Data for the task:
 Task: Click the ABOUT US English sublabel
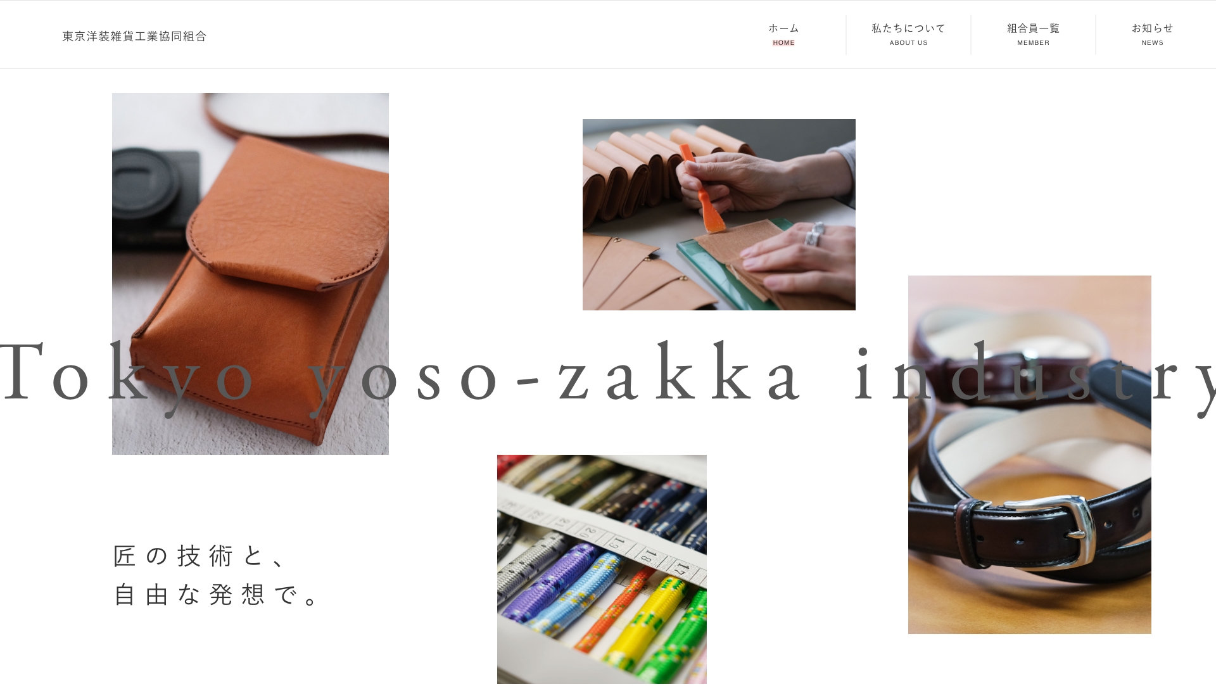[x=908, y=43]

* * *

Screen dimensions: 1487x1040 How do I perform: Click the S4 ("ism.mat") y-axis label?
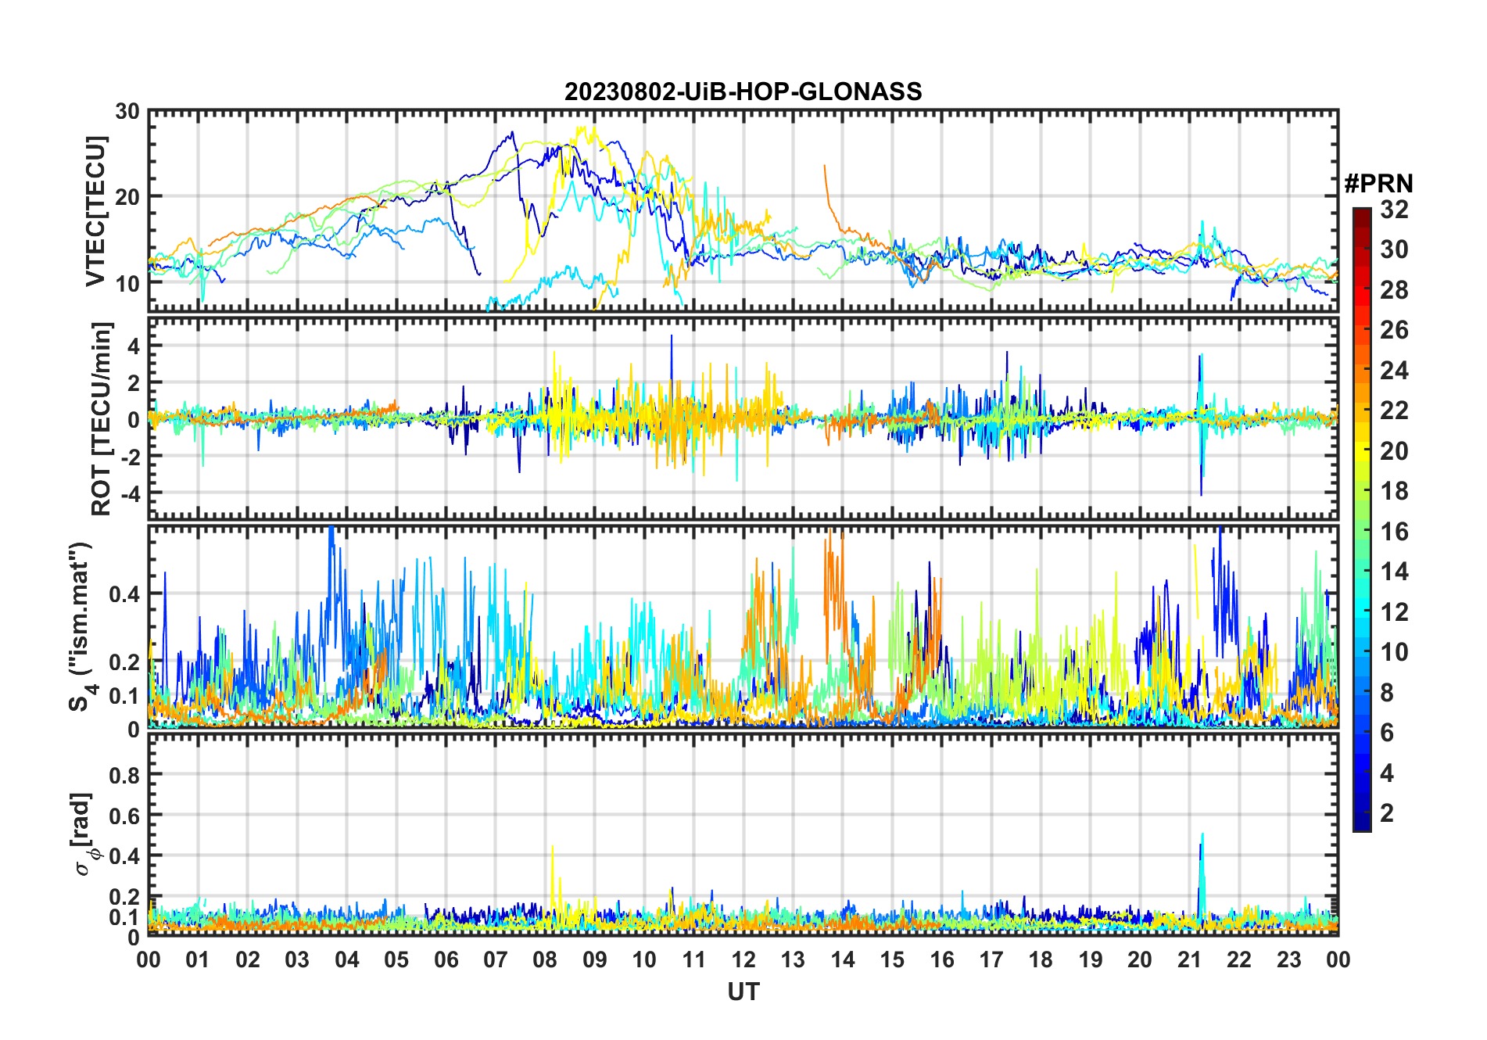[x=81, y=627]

* * *

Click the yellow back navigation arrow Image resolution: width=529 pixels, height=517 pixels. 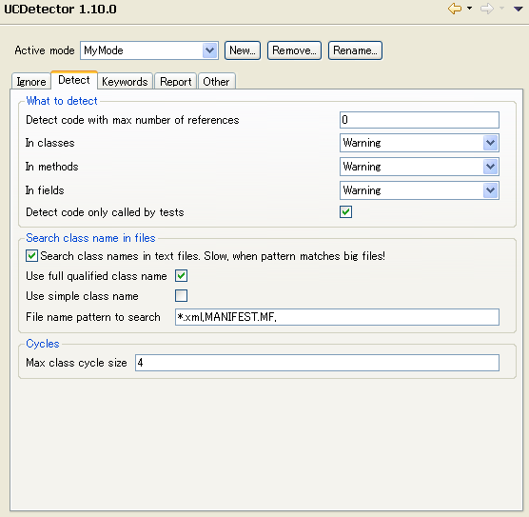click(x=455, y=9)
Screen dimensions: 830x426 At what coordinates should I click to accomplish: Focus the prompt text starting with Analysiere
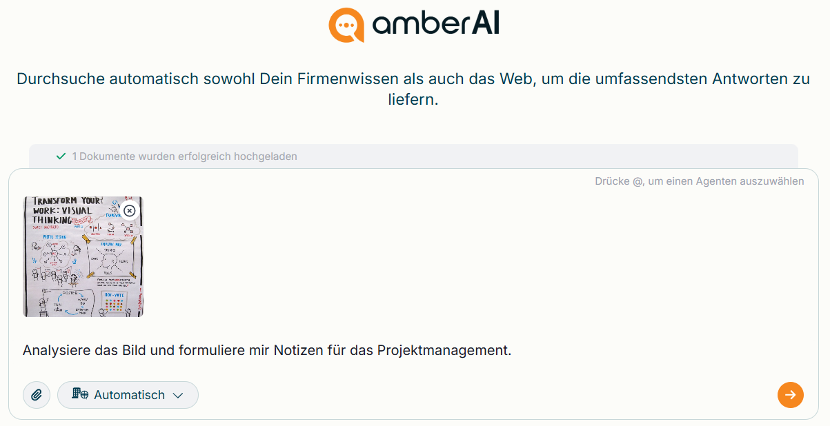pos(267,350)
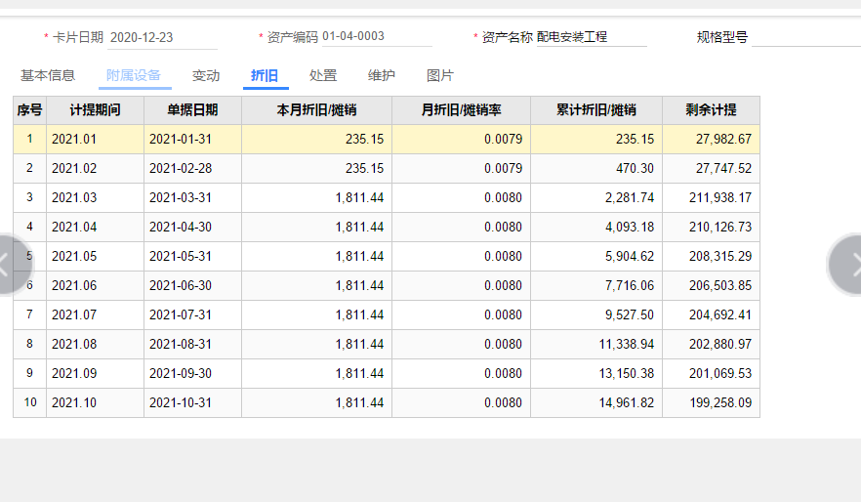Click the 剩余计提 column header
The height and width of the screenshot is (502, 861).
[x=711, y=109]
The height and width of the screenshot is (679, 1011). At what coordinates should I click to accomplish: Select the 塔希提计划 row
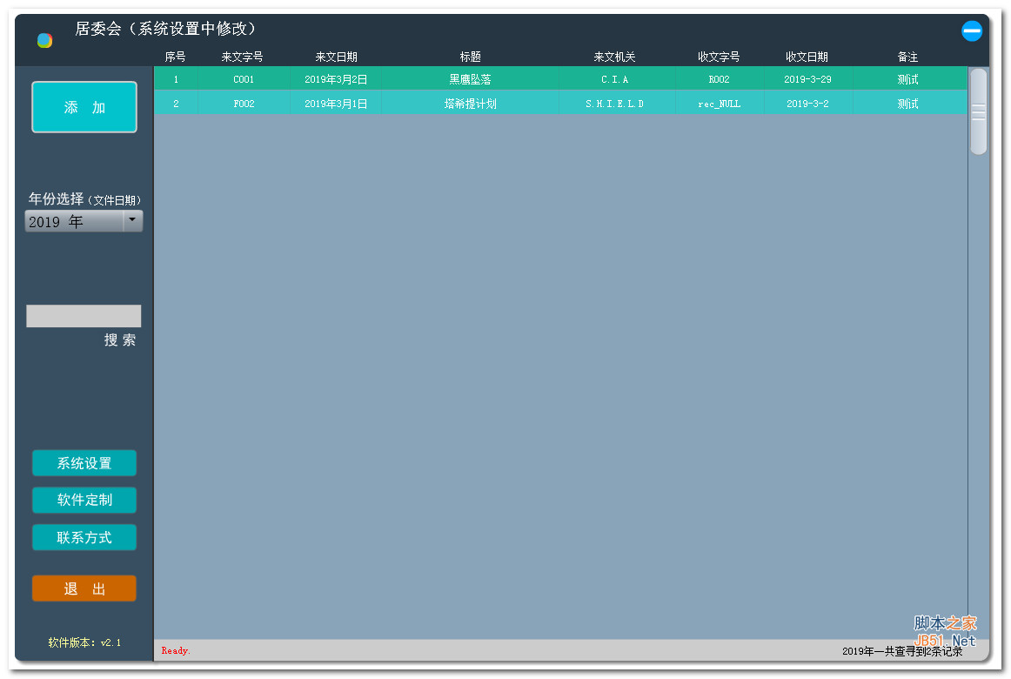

Work task: Would you copy the lines above exactly, starting with the one that has "Screen dimensions: 830x426" and ending with the one that has "The height and width of the screenshot is (679, 1011).", both included, without the pictures?

Final answer:
Screen dimensions: 830x426 At what coordinates should I click to accomplish: Focus the prompt text starting with Analysiere
pos(267,350)
Click the 剩余计提 column header
The height and width of the screenshot is (502, 861).
[x=711, y=109]
The height and width of the screenshot is (679, 1011). At what coordinates should I click to accomplish: Select the 塔希提计划 row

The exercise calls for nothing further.